▸ **What you have to do**
Give back, word for word, the stretch of material from the line containing "Given: Run the Union tool" through the line containing "Looking at the", and nothing else.

▸ **Exercise material**

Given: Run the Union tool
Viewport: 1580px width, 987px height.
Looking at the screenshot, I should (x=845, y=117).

...

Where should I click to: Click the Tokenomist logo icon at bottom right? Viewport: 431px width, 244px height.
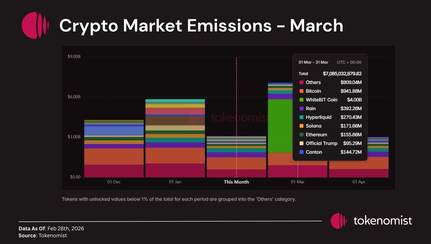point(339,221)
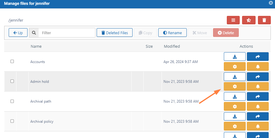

--

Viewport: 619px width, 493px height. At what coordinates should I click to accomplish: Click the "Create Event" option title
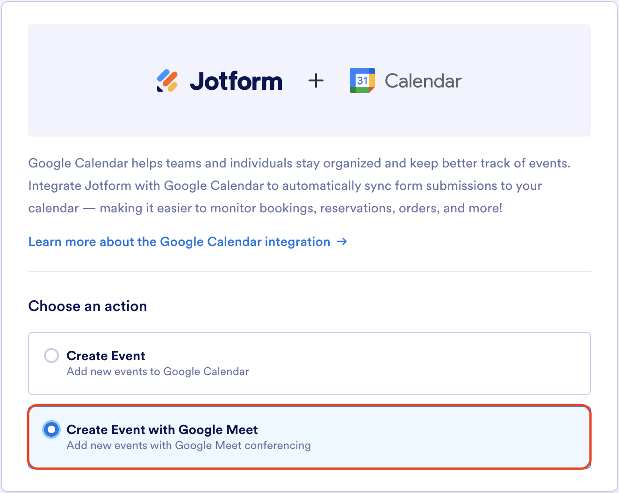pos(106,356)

▸ **The completed task**
Given: Run the Union tool
Viewport: 1580px width, 987px height.
Looking at the screenshot, I should (x=845, y=117).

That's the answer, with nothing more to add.